Inspirational, Exciting & Creative

Inspirational, Exciting & Creative!

Following last year’s great success with the visit of well renowned photojournalist, Lorenzo di Pietro, a guest of the Malta Institute of Professional Photography (MIPP),  this year, the Institute will be going one better and will be giving their members, as well as other local photographers, something really special. The MIPP’s guests in August will be international photographers Witold Flak and Chiara Fersini.

Some photographic enthusiasts should remember Polish personality Witold from a previous visit to our island. At that event, his lecture and character were a breath of fresh air and incredibly inspiring. Chiara, who hails from Italy, will be visiting Malta for the first time, and will surely leave an impression with her fantastic brand of photography.

This event is purposely linked to World Photography Day, which is celebrated on the 19th of August. What better present to give local photographers than this veritable feast of creative and inspirational photography and networking?

The scope behind this event is twofold: Firstly to nurture the ideal conditions for  MIPP members and local photographers to come together in one big event and, secondly, to enable the MIPP to bring international personalities in the photographic field so as to act as catalysts to further stimulate and widen the horizons of local photography.

To coincide with this event, Chiara and Witold will also be exhibiting their work at the Cavalieri Hotel in St Julian’s from the 18th of August till the 31st of August.
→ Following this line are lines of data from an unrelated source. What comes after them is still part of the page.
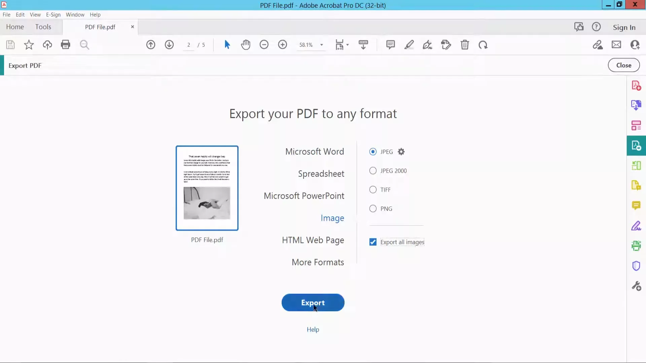Open the Delete pages tool
The width and height of the screenshot is (646, 363).
[x=465, y=45]
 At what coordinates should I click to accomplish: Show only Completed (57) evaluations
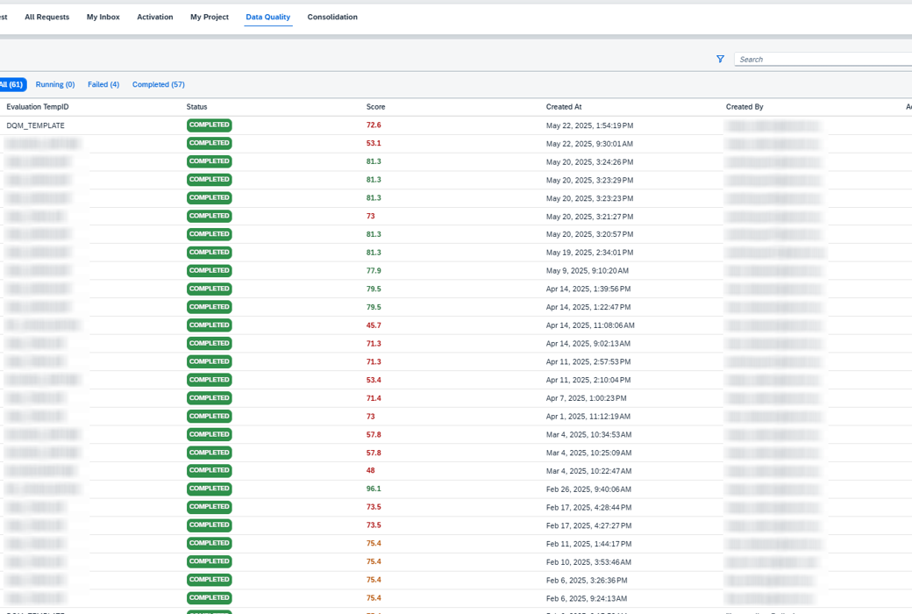[x=158, y=85]
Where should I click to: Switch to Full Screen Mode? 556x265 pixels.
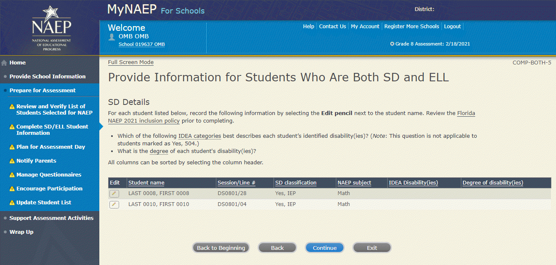[x=131, y=62]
The Exhibition is entitled, “Insight.”

Chiara Fersini ( holds a degree in English and Japanese. She investigates the intriguing inner relation between photography and painting, and takes inspiration from thePre-Raphaelite painters and the Liberty style.

She has already participated in many art exhibitions and contests; and she’s been featured in magazines such as “Advanced Photoshop, NL” and “ Fashion Capital, UK”.She has experience as a designer for storybooks, fashion and the entertainment sectors.
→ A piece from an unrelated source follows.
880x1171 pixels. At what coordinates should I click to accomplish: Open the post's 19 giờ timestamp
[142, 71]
Her photography is a mix of art, technique and poetry. Her work is stunning and surprising. Her set of photographs, which will be exhibited in Malta, belie her young age but undoubtedly bear the stamp of a very talented and sensitive artist. Not only is her technique to a high level, but the content of her work stimulates the viewer to look deeper and explore the artist’s message. When one takes into consideration that Chiara also at times models in some of her own images, one starts to understand the talent of this Italian image maker.
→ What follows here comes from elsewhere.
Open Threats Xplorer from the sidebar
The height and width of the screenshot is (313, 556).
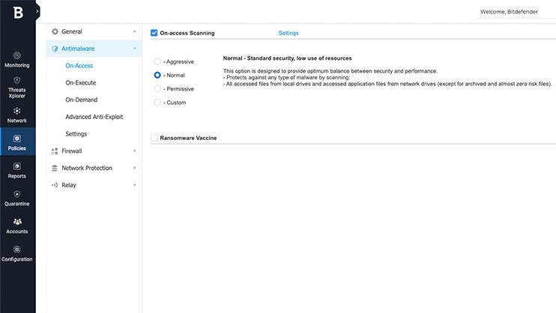point(17,80)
In “Gravity is a lie”, Chiara creates a surrealistic mood in her image, very reminiscent of Salvador Dali’s paintings. All her works embody a process of thought, imagination, high standards of technique and post processing. But what makes her artworks a cut above the rest is that she knows how to pose and portray her subjects to pass on her pictorial message, whilst her knowledge of light and imagination further enhances the final effect.

Gravity is a lie

Gravity is a lie

In another image, “L’ audition”, Chiara creates a mood of mystery and expectation by covering the faces of most of the figures and just exposing one face, whose melancholic expression seems to convey the sometimes futile attempts of impressing a judge or selector during an audition.



The colour harmony and warm tones suit this dreamy image perfectly and the feather held in one of the models’ hands contrasts sharply to the impersonal numbers which all the others are holding. This leaves the image very open to the imagination and to individual interpretation.

“Portrait de l’Artiste” is a fantastic journey into classic art. The subtle, directional light coming in from the window has superbly illuminated the model’s face reflected in the oval mirror. The shy, downward glance of the model implies the uncertainty that an artist is many times faced when confronted by his blank canvas. The chiaroscuro effect, warm tones and excellent choice of props in this photograph demonstrates the heights that a photographic artist can achieve by employing his visual and mental skills to his utmost. “Teli e Toiletta” is another image which merits the same study and is in the same league as Chiara’s “Portrait de l’Artiste.”

Portrait de l'artiste

Portrait de l’artiste

“Tranquilize” is another work which invites the viewer to try and fathom and interpret the thoughts of the subject, whilst “Crushed Spirits” has obviously been inspired by Raphaelite art.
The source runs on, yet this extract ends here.